Gacha: pity, banners, and saving

Plain English notes so you can pull with a number in mind, not a feeling.

Before you press summon

The Light and Night gacha is a long game. Short streaks of luck or bad luck even out over months, but your mood should not be one of the variables. That is why a simple pre-pull checklist helps: Do you need a role filled (damage, heal, buffer)? Is this a rate-up for someone you are actually building? Can you hit your safety net without clearing out every last gem in one night? If you answer "no" to the last question, wait. The story will still be there, and the banner will return in another form.
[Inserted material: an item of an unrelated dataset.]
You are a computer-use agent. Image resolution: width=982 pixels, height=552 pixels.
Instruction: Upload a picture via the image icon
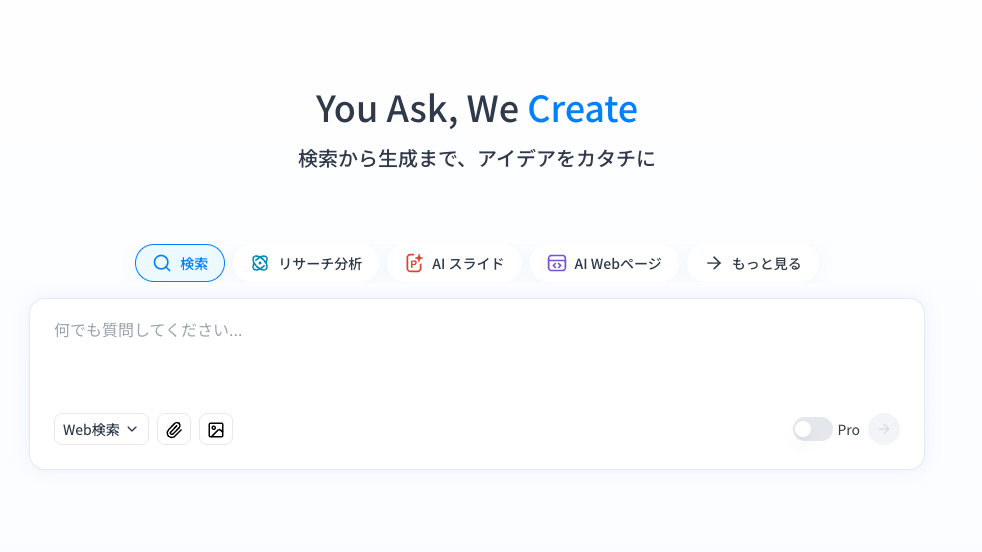(216, 429)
When players talk about soft pity, they usually mean the moment odds quietly improve before a guarantee. When they talk about hard pity, they mean a firm stop where the top prize cannot dodge you any longer, written into the pool rules. Different banners can express these ideas with different step sizes—so never treat a community number as a contract. The best habit is: open the banner screen, read the help text, screenshot it if you need to, and then decide. If you are comparing rates between regions or seasons, re-read that text before you spend.

What to do with your gems

Think in threes. Build three strong cards first—usually one clearest damage dealer, one defensive or healing backline, and one flex piece that can handle weird mechanics. After that, duplicates and min-max pieces become fun, not a rescue mission. The beginner guide has a daily checklist that keeps your income steady so those choices feel possible.
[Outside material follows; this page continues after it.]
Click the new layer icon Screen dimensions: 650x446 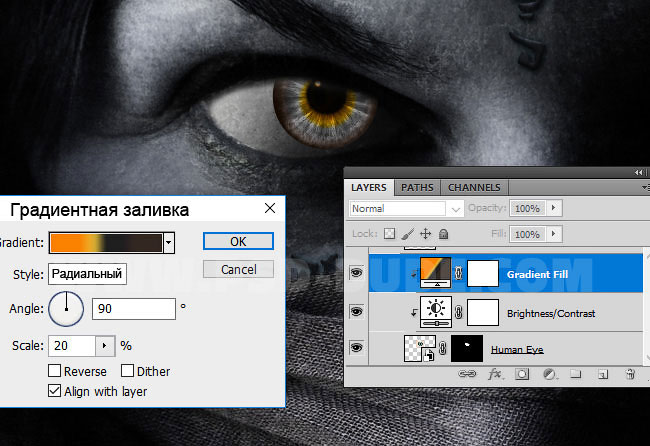point(603,374)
If you are hunting a specific Light and Night love interest, align pulls with the weeks when his banner is live. Cross-check the character hub to see if your team can already clear what you are stuck on before you roll for a side-grade. Sometimes the answer is a skill rotation change, not a new five-star portrait.

When community advice helps—and when it does not

For tier lists, treat them as conversation starters, not law. A card that is "S-tier" on a spreadsheet might be "B-tier" in your account if you do not have the right teammates yet. If you like ranking with friends, a shared board on tierlistmaker.online can be a fun way to agree on labels—just remember the official balance patch always has the last word.

Gacha FAQ

Q: What is the difference between soft pity and hard pity?

A: Players often use "soft pity" to mean the pull odds start to tilt in your favor after many tries. "Hard pity" is the guaranteed ceiling the game shows you. Always read the in-game banner details—numbers can change with patches.

Q: Is the 70 / 180 pull talk accurate?

A: Those numbers are a common community shorthand for some banners, not a promise for every region or every release. If this site ever disagrees with your client, the client wins.

Q: How should I plan pulls as a new player?

A: Finish your beginner dailies, build a small core team, then decide a monthly pull budget. Pull where your roster needs help, not where the splash art looks best today.

Q: Is it okay to skip a banner entirely?

A: Yes. The best gacha plan is the one you can follow without stress. If a banner is not a clear upgrade, let it go.

Q: Where should I read card suggestions without spoilers?

A: Start with the character pages for the love interest you are building, then return here for pity rules. You can also compare community lists using a tier list tool like tierlistmaker.online if you like ranking as a group activity.

Q: I got the wrong off-banner card—now what?

A: Off-banner luck happens. If the card still fits a role you need, build it. If it does not, keep your pity math in mind before you keep rolling the same pool.